> EXERCISE GOAL: What's needed is an exact copy of the lines from the one that contains "Open the Created Clerk filter dropdown" to the end of the data below, leaving the pictures out.

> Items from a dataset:
%%

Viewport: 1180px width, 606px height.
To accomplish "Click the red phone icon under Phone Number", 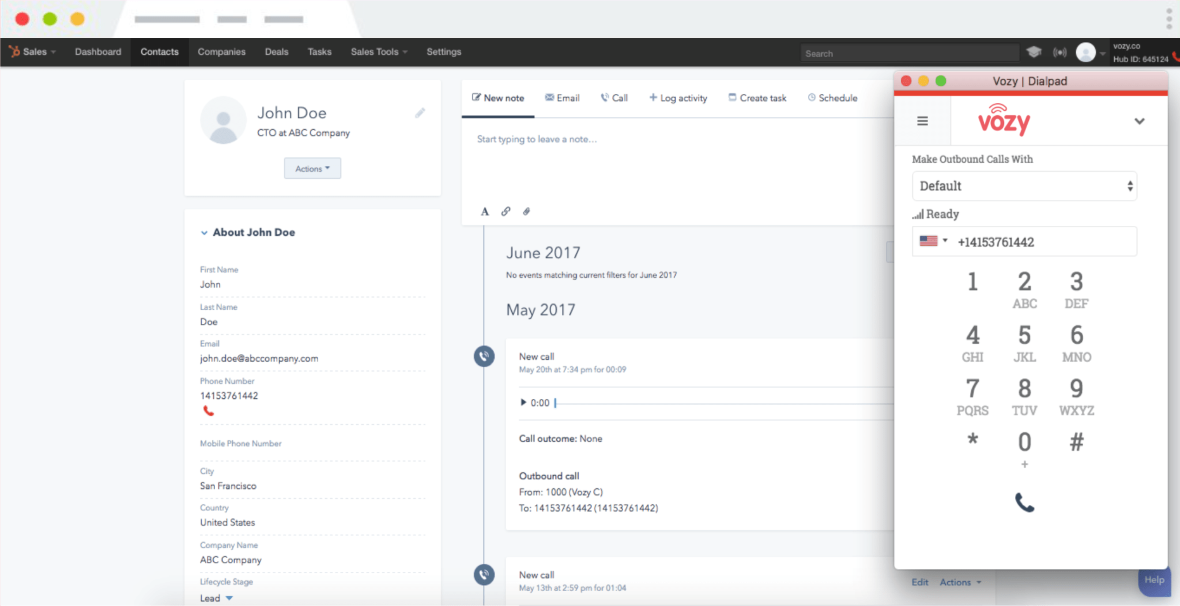I will [x=207, y=410].
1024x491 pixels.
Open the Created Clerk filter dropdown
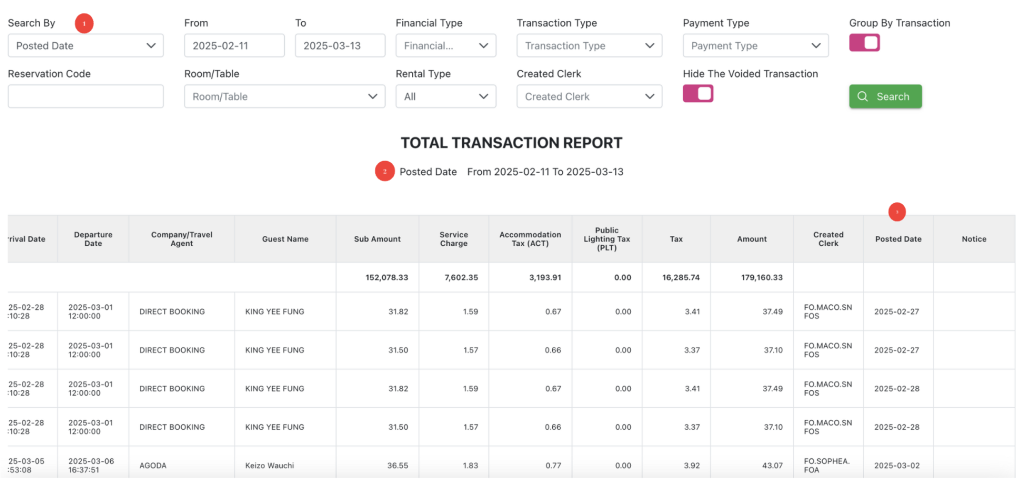point(588,96)
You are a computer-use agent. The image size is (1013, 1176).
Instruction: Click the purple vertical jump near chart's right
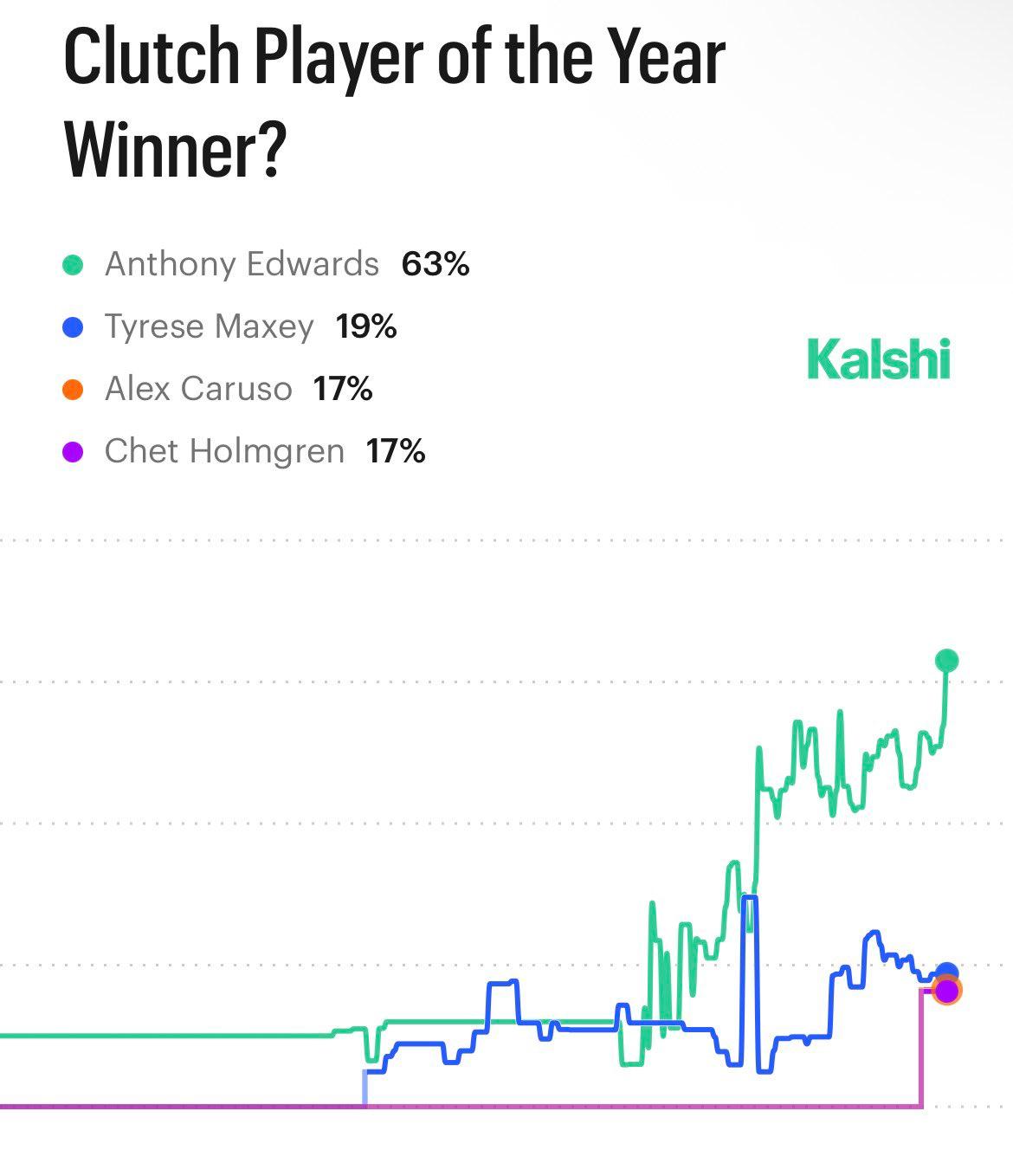pos(921,1048)
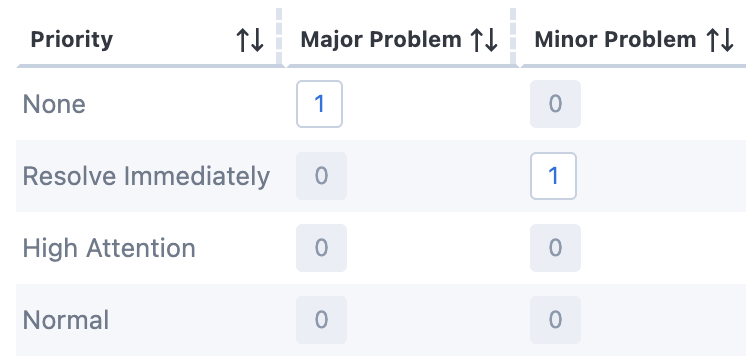This screenshot has height=364, width=746.
Task: Select the Priority column header text
Action: point(72,39)
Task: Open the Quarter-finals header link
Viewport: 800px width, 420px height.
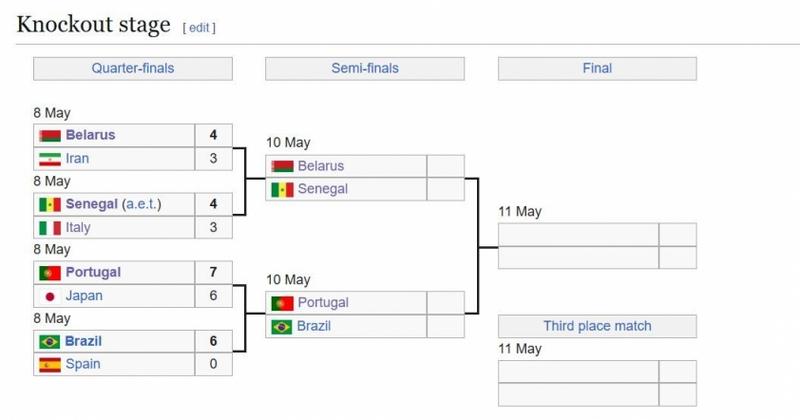Action: point(133,68)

%%

> ANSWER TO THIS TASK:
Open the Created Clerk filter dropdown
point(588,96)
You are a computer-use agent. The image size is (1013, 1176).
Instruction: Click the purple vertical jump near chart's right
pos(921,1048)
This screenshot has height=364, width=746.
Task: Select the Priority column header text
Action: point(72,39)
Task: Open the Quarter-finals header link
Viewport: 800px width, 420px height.
Action: point(133,68)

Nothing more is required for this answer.